Revisioning Versus

Folk football and other medieval games involved everyone in the town in a sporting event with no constraints in terms of space.

Concurrent with the rise of industrialization, a discourse of sportification developed.

The discourse of sportification sought to standardize rules, playing spaces, etc., so that clubs/groups from various towns could play against each other in a standardized fashion.

This discourse created two separate classes: participants and spectators.

Technologies of space and time and modality of movement created disciplined athletes and consumers.

This discipline allowed sport to be commodified.

It did so by privileging the participant role over the spectator role.

With the historical demands of middle to late capitalism, there was an "urgent need" for a discourse to sell more products: this eventually became the star system.

The scientific statements of this discourse are score and statistics, which allow us to make philosophical statements of Truth based on winning and "putting up numbers".

Arnold Palmer?s TV charisma cemented the relationship between sport marketing and television.

However, Michael Jordan was the first star athlete of post-industrial society, and ushered in a more highly integrated sportocracy — one that is more dependent on the image and information as a means of economic exchange.

The panoptic architecture of stadium-as-television-studio allowed for the production of image/information that sustained the star system discourse.

With the fragmentation of television and the introduction of new media technologies, the sportocracy had at its disposal new dual channels of promotion and distribution.

Now, professional sport products consist of: 1. uncertainty of outcome, and 2. images and information.

These new media channels return some degree of autonomy to the consumer, since they are interactive.

These images and information are used to create more refined sport media products, such as fantasy sports games and sport videogames.

These sport media products allow the spectator to assume the participant role.

There has been a trend towards a progressively higher degree of realism in sport videogames.

As the technology improves, we are moving towards a state of virtual sport environments.

As a result, the division between participant and spectator is blurring, as both contribute to the creation of meaning in a mediated sport product.

With the dual production model of images/information and uncertainty, athletes are now assuming a hybrid identity of competing discourses.

The paradigm that best describes this hybridity is that of the cyborg.

The athlete is part machine: it produces images and information in a fashion reminiscent of a factory.

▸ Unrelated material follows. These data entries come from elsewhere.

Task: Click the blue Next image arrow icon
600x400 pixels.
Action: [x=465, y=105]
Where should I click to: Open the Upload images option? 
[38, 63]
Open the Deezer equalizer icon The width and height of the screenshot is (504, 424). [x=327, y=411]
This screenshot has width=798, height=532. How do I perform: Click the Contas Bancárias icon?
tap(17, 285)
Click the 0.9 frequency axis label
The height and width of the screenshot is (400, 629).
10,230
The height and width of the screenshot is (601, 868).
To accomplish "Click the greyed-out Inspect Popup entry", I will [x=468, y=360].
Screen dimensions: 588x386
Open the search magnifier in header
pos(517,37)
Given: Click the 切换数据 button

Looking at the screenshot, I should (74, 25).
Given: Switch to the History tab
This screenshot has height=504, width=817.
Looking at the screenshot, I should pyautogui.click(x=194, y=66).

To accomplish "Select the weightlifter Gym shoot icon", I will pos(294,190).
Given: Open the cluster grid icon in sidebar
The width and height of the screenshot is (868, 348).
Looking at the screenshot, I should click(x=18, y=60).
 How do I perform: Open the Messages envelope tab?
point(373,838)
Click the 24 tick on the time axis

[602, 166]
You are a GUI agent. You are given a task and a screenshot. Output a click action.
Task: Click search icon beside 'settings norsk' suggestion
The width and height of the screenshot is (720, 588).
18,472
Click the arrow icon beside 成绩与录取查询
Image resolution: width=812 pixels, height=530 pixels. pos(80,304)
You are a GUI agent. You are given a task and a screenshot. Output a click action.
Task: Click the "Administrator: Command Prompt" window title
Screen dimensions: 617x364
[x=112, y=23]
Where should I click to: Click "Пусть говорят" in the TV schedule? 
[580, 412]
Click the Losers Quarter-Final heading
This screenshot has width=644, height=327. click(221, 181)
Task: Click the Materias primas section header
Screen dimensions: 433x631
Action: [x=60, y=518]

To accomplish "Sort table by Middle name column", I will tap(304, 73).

The athlete is part human: it produces uncertainty of outcome in a fashion reminiscent of an artist.

The cyborg paradigm has been readily apparent in art for over 150 years, and is now beginning to creep into the sciences as well.

The syntheses of this dialectical tension are many, but if it sways too much in the direction of machine, then we may be looking at wholesale simulation.

It is important, then, to stress the aesthetic aspects of sport to prevent this from happening.